Nouvelles en vrac
4 avril 2009
J’ai acheté un nouveau matelas, en mousse va sans dire, épaisseur 12, c’est deux degrés de plus que le précédent qui s’était lentement creusé au niveau du bassin, si bien que je dormais depuis quelques temps le cul sur les planches.
J’ai finalement installé une moustiquaire autour de mon lit. De quoi se rire des moustiques et autres bestioles avant de s’endormir. Ceux qui s’imaginent la chose romantique s’imaginent un lit à baldaquin, mais ma moustiquaire ressemble plutôt à une tente molle. Enfin, malgré la finesse du tissu, j’y gagne un peu de tranquillité, tant physique que psychique.
Les manifestants pro-Ravalomanana se font tirer dessus, et si l’on se demande bien pourquoi ils ont attendu que leur président fétiche ait été renversé pour commencer à se bouger le train, on trouve tout aussi sympathique le fait que ceux qui appuient désormais sur la gâchette ait été il y a peu de l’autre côté du fusil et des grenades lacrymogènes.
C’est la fin du second trimestre, les bulletins ont été rendus hier vendredi aux élèves, des bulletins remplis par nos petites mains. Opération pour laquelle j’ai du compter, mine de rien, trois heures cette fois-ci.
J’ai acheté une petite caméra dans la capitale le week-end passé, histoire d’assouvir mes pulsions de capture et de donner une nouvelle extension à mon corps.
La Suisse, pour faire très général, me manque, et ma tendresse souffre de ne pas pouvoir se donner à celle en qui mon cœur… pour qui mon cœur… avec qui mon cœur… sans qui mon cœur… En mangeant exceptionnellement “Au rendez-vous des pêcheurs” ce midi, j’entrevoyais par instants ta silhouette, Géraldine, passer en face de moi. Promesse de mille dîner aux chandelles, espère mon cœur !
Les sms de l’ambassade de Suisse se suivent et se ressemblent : éviter le centre-ville de 10h à 16h. Les titres des journaux. Les discussions. Etc. etc. La lassitude menace décidément les révolutions.
Ah ma chère sœur ! Je suis bienheureux que tu arrives dans deux jours ! Nous allons voyager jusqu’à Diego Suarez, avec Damien, Alice, et comme chauffeur, le frère de mon proviseur. Paysages, mouvement, j’ai bien besoin d’un bon bol d’air, de me sentir en partance à nouveau. Trois mois. Il me reste trois mois à vivre à Madagascar…
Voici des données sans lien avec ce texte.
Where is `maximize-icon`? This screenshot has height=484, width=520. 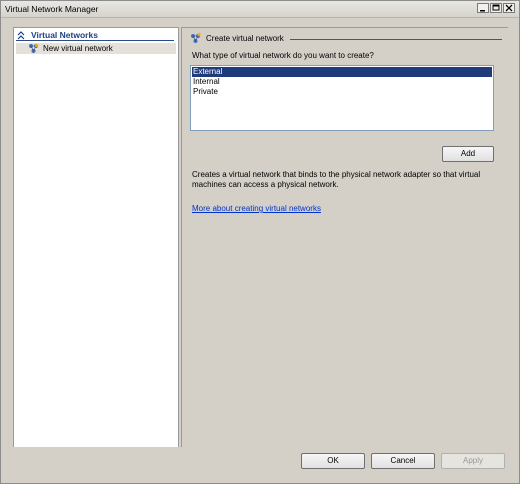 maximize-icon is located at coordinates (496, 8).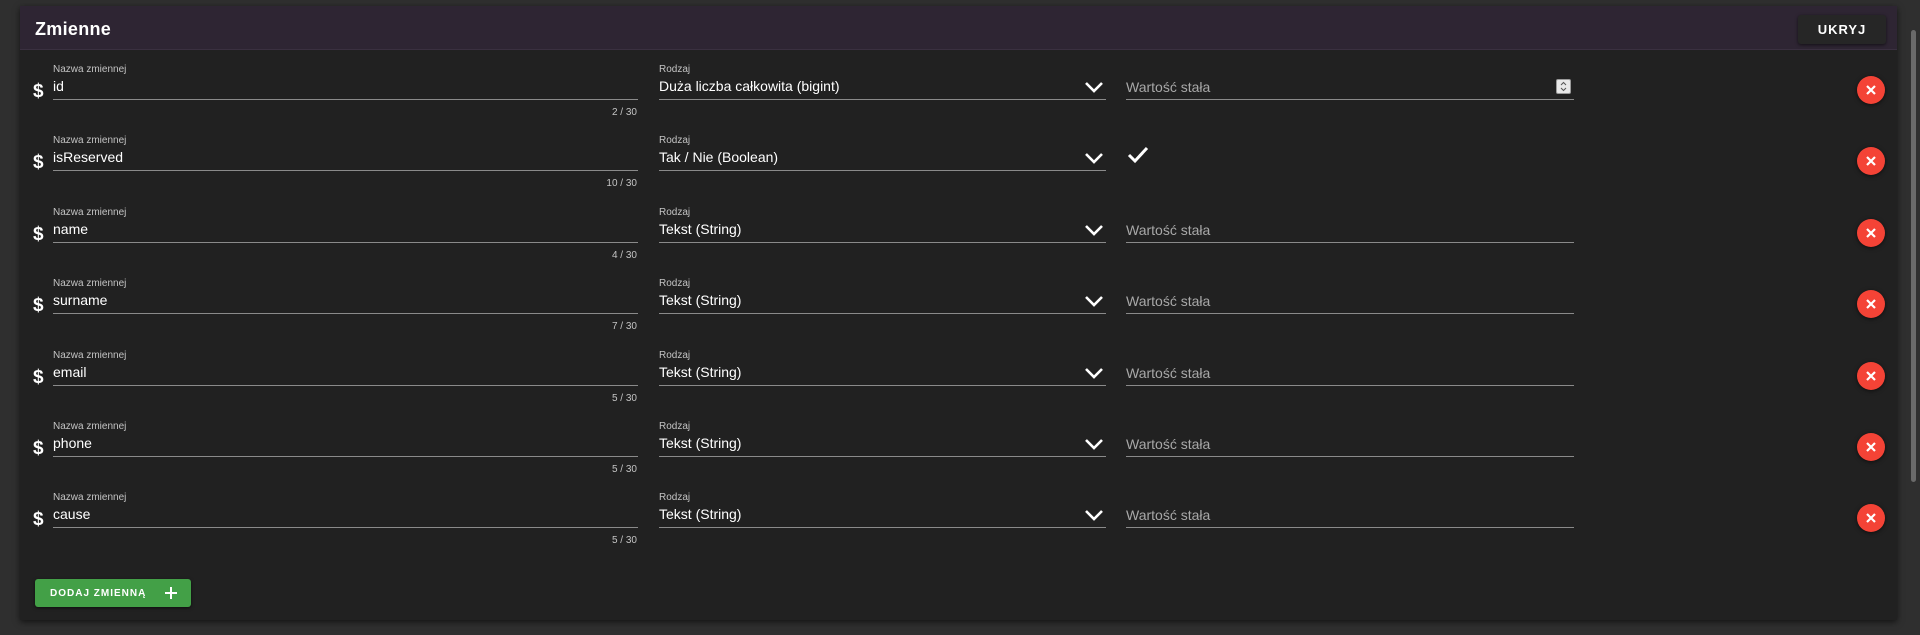 The width and height of the screenshot is (1920, 635). I want to click on spinner-arrows-icon, so click(1564, 86).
Il semblerait bien que je me sois fait piqué un certain nombre de fois par un mille-pieds, bien que je n’ai jamais vu la couleur de l’insecte en question. J’applique une crème à l’endroit indiqué, et l’on m’a conseillé un antihistaminique et un antibiotique, joyeuse valse de pilules matins et soirs.
L’automne est là, les soirées se font fraîches à Ambatolampy. En pull à partir de 17h30 et jusqu’à 8h30, lorsque le soleil, s’il daigne se montrer, nous réchauffe et peut encore taper de sa chère violence sur nos peaux qui ne demandent pas mieux. Le printemps dans l’autre hémisphère commence sans doute à faire éclater ses premiers bourgeons…
Je mène en ce moment une fouille archéologique de mes productions écrites, dans laquelle je ne peux que me rendre compte d’à quel point j’aurais fait un mauvais archéologue : je n’arrête pas de modifier les sources. Au contact de ces passés de ma plume, je me dis aussi : ah ! toutes ces choses que j’ai écrites, et oubliées ! Peut-être ce retour sera-t-il le signe d’une nouvelle floraison ?
Monsieur Lapin a été renvoyé. Sa remplaçante ressemble à une jolie carotte.
Et puis il y a bien sûr toujours une souris qui habite chez moi. Je vis avec elle une sorte de collocation, de laquelle je ne retire certes aucun avantage, si ce n’est celui de ne pas avoir à la traquer. Je lui laisse quelques restes, et en général elle s’en satisfait. Une fois ou deux, elle s’est arrêtée pour me regarder en passant… Mais les souris, tout de même, manquent de discrétion la nuit quand elles grignotent !
Nous devions jouer un match élèves-profs ou profs-élèves hier après-midi pour fêter la fin du trimestre, mais la pluie est venue s’en mêler et le terrain, devenu impraticable, a dû être abandonné aux grenouilles.